::: DATA TO PROCESS

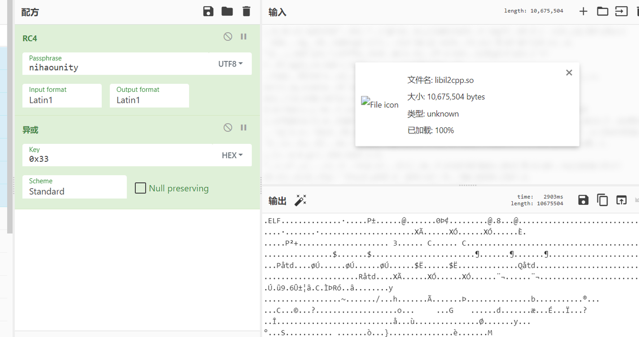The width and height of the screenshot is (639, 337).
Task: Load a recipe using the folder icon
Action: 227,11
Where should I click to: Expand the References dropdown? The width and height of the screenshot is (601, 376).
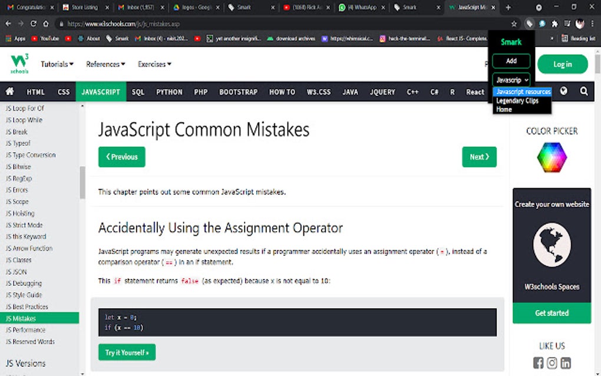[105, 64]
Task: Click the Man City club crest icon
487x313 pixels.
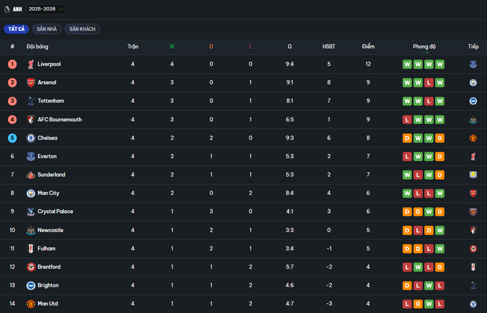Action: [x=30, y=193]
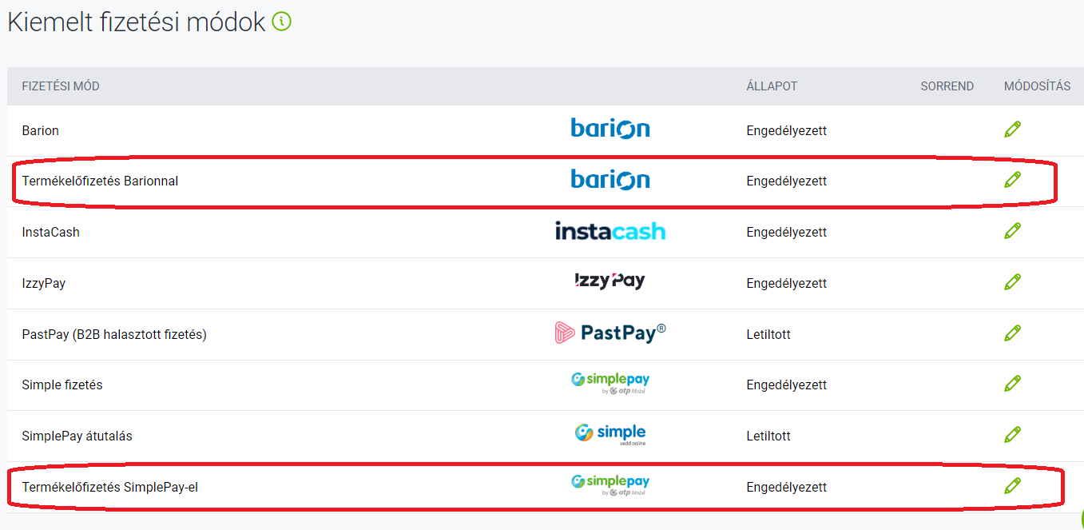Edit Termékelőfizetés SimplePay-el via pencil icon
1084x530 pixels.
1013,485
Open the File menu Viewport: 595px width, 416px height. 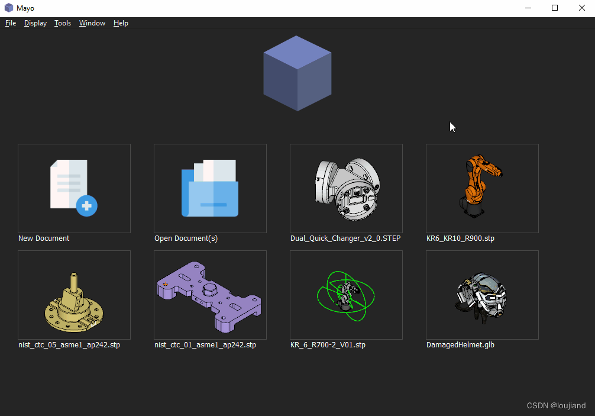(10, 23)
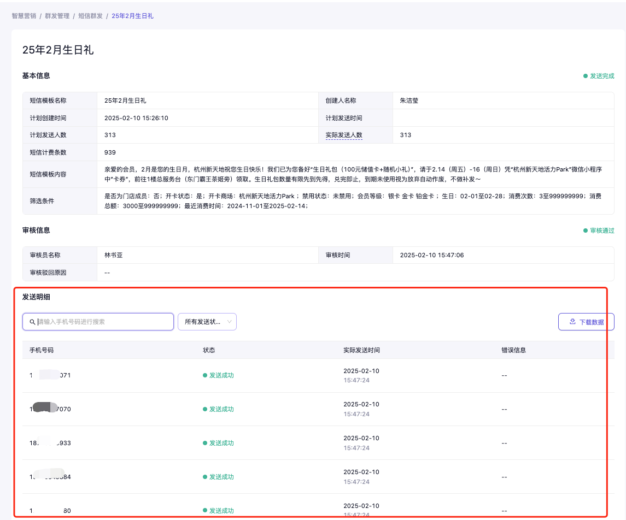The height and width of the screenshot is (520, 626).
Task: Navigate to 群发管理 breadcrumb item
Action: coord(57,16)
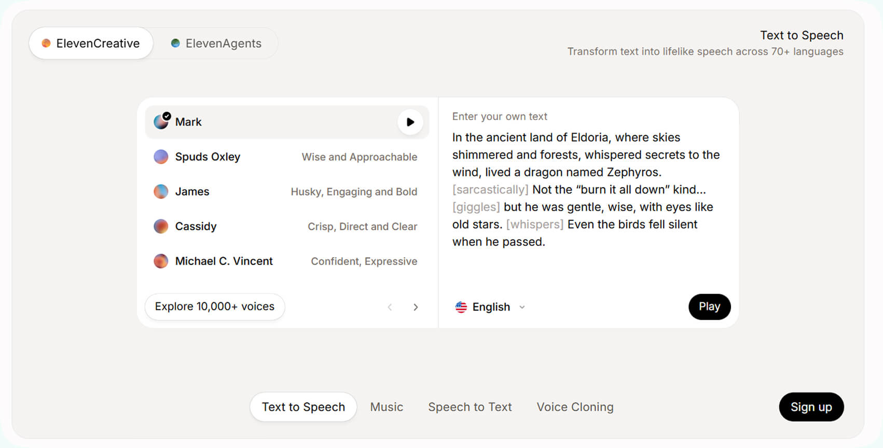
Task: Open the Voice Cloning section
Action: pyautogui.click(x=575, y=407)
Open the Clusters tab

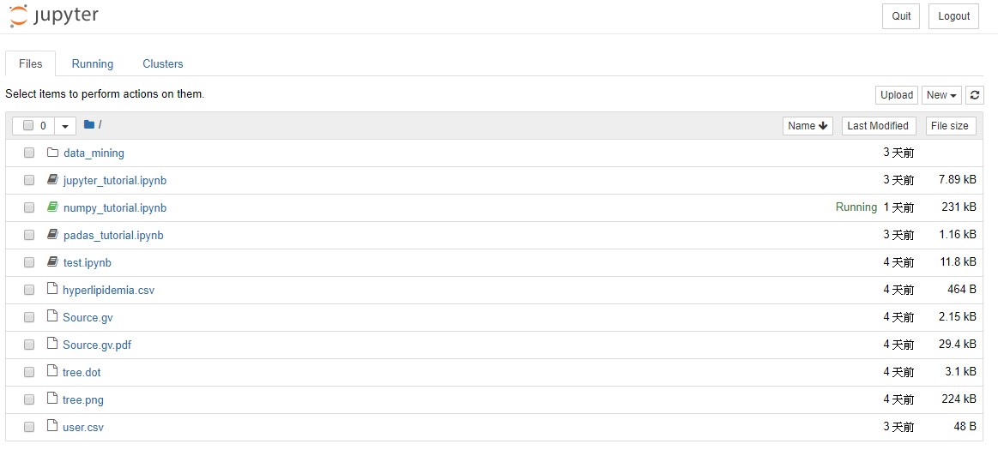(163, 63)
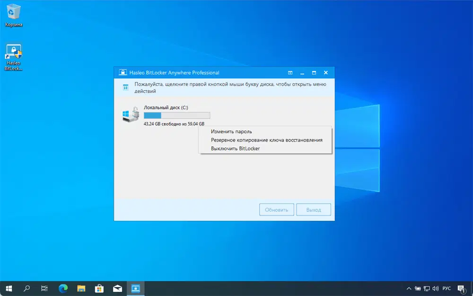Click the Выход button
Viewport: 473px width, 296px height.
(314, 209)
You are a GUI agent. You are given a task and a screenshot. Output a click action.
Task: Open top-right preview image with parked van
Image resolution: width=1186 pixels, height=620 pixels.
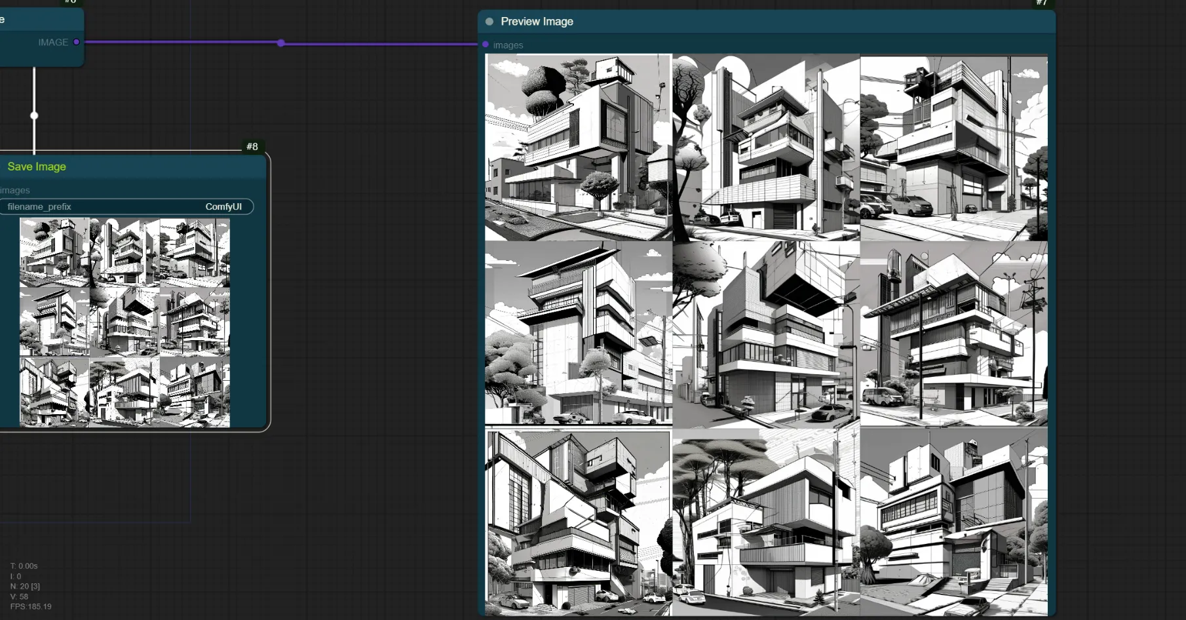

::::::

TASK STATEMENT: The expected output is the lines from the line that contains "Task: Open top-right" through the last line of the material, reproduced exactly, with both ends present and pictures absent.

EXERCISE ANSWER:
Task: Open top-right preview image with parked van
Image resolution: width=1186 pixels, height=620 pixels.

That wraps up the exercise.